>> START Excerpted data

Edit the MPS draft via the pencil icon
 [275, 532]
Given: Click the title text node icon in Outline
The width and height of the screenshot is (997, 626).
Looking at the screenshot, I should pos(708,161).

>> END Excerpted data

> **The task**
Reproduce the rows, swapping every occurrence of "icon" for "button" and leaving everything else as it stands.

> **Result for this task**
Edit the MPS draft via the pencil button
 [275, 532]
Given: Click the title text node button in Outline
The width and height of the screenshot is (997, 626).
Looking at the screenshot, I should pos(708,161).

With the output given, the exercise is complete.